**REQUEST:**
Reproduce the items below word for word, beginning at the line that contains "Image resolution: width=1200" and stopping after the line that contains "click(x=617, y=390)".

**DATASET EXTRACT:**
>>

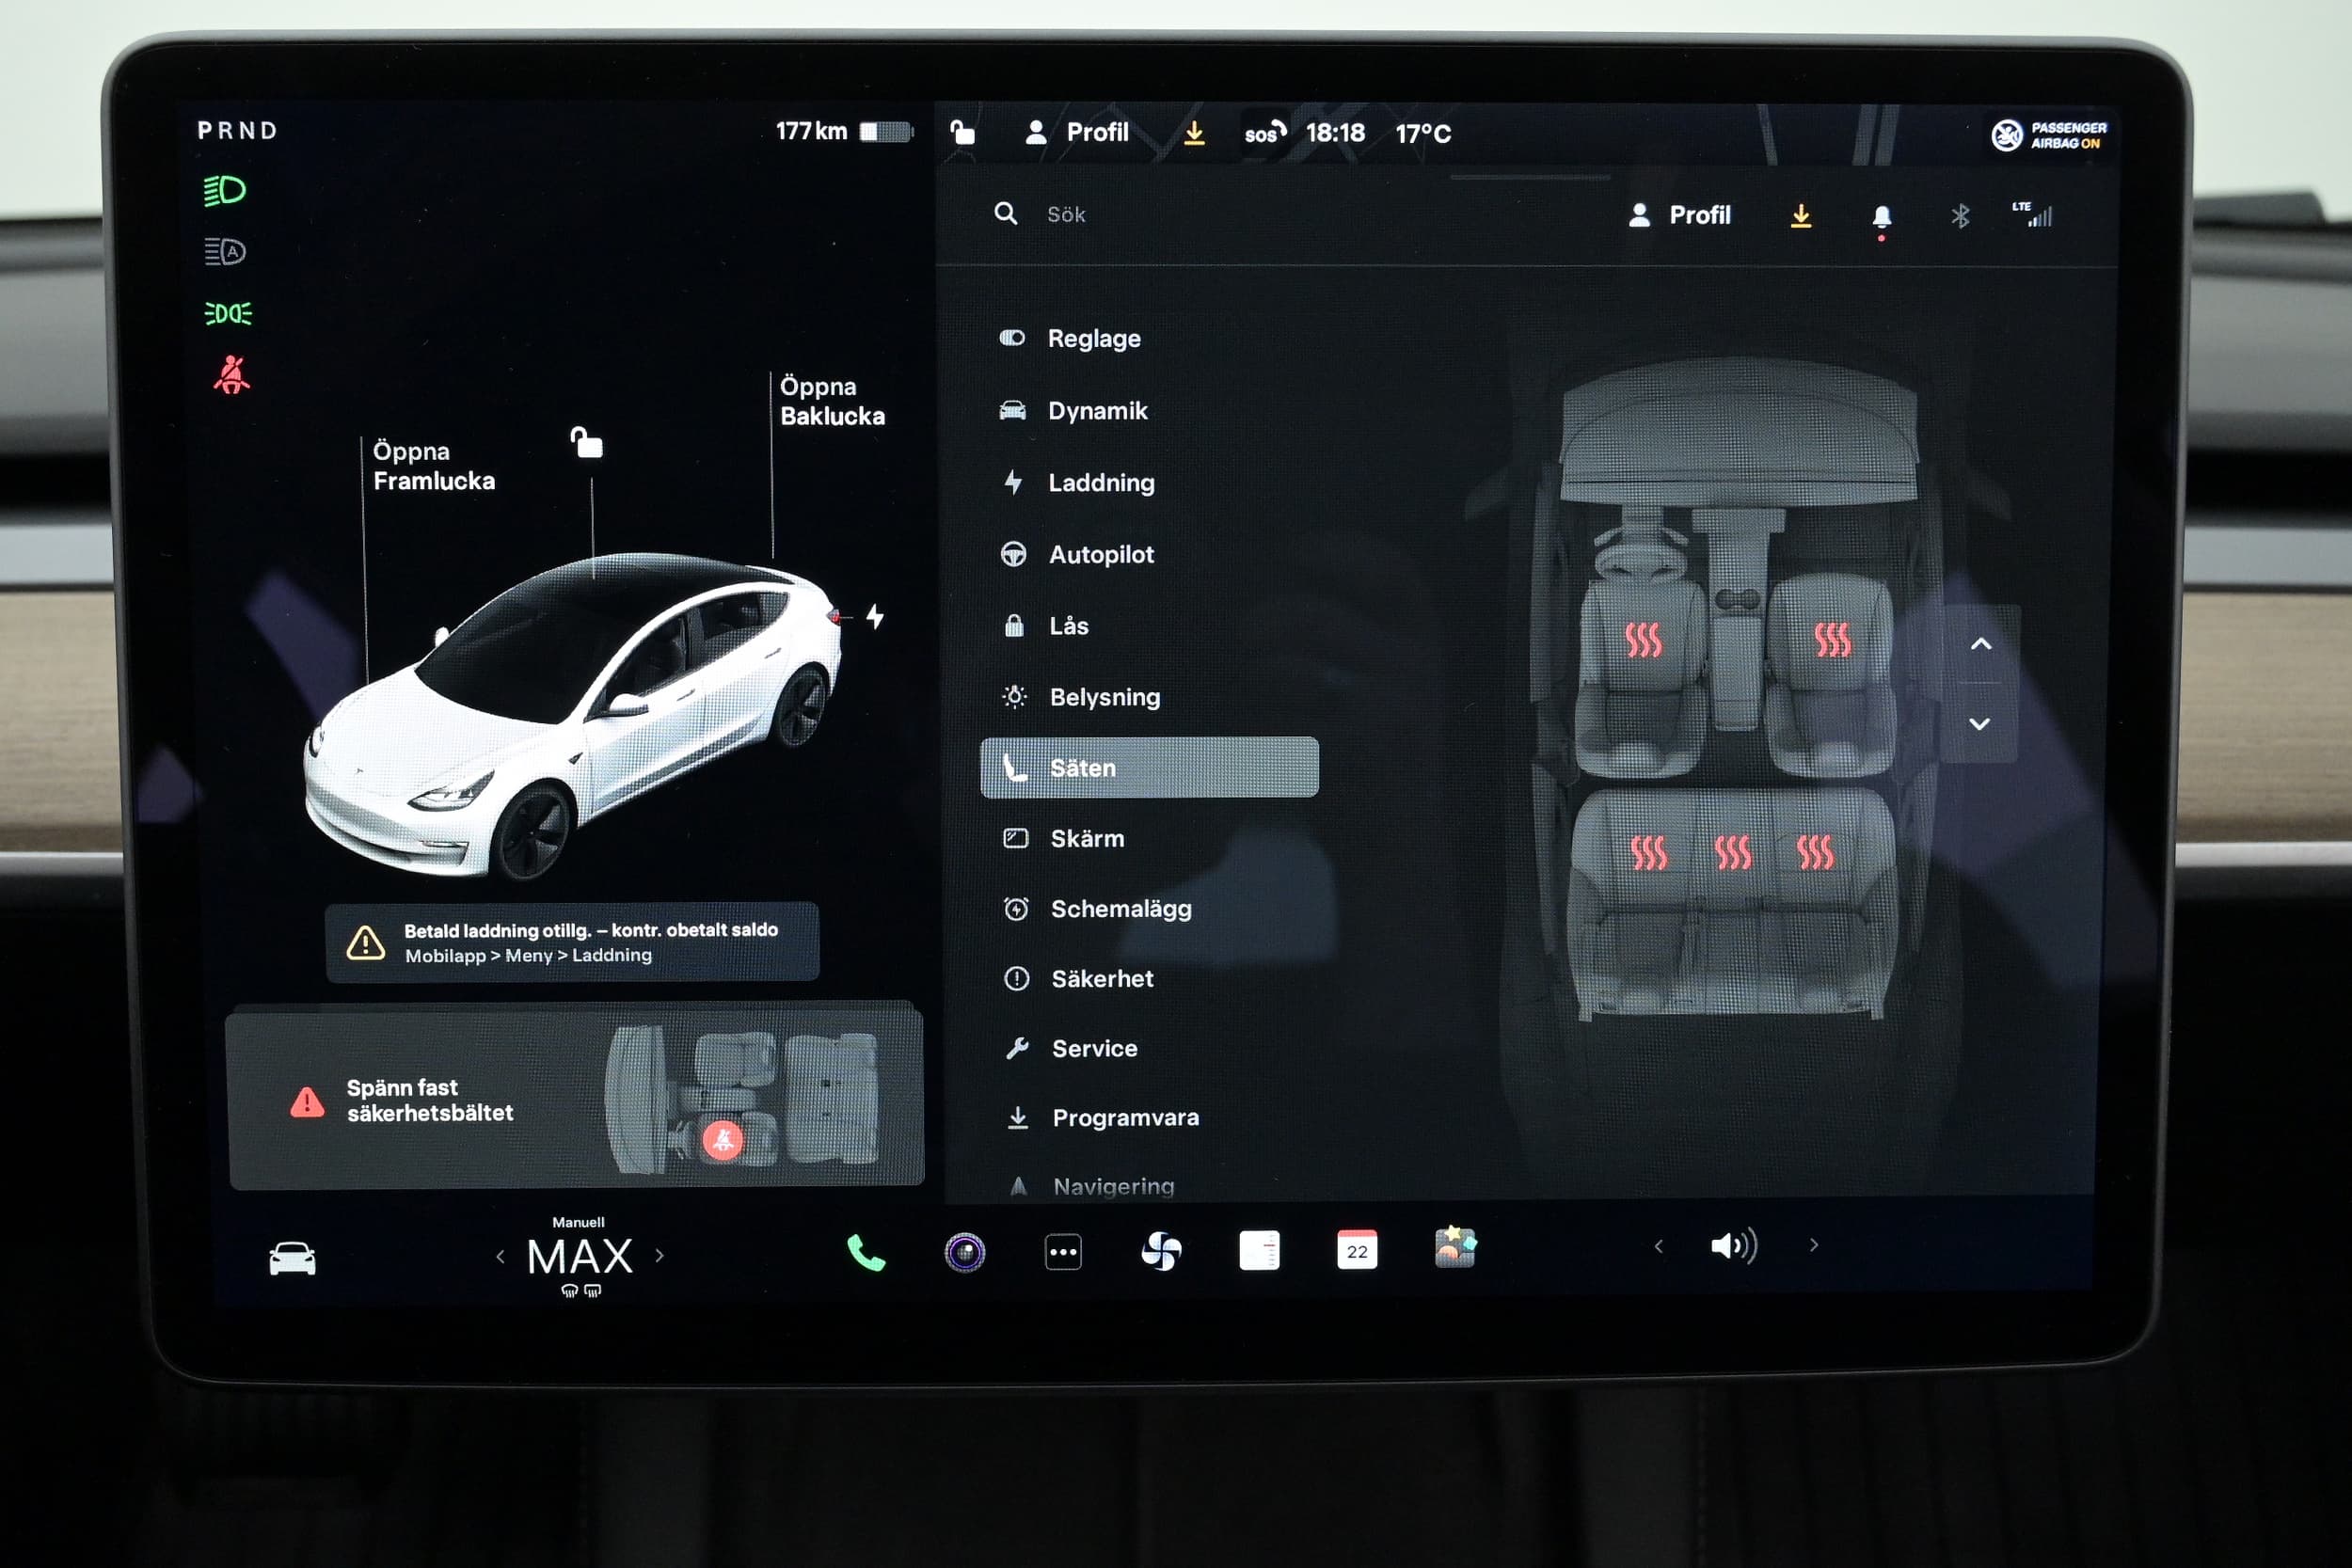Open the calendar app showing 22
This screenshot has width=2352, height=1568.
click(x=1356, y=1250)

<<
>>

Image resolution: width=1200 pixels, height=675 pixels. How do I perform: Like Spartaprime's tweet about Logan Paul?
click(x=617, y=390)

<<

**RIGHT ANSWER:**
Image resolution: width=1200 pixels, height=675 pixels. How do I perform: Like Spartaprime's tweet about Logan Paul?
click(x=617, y=390)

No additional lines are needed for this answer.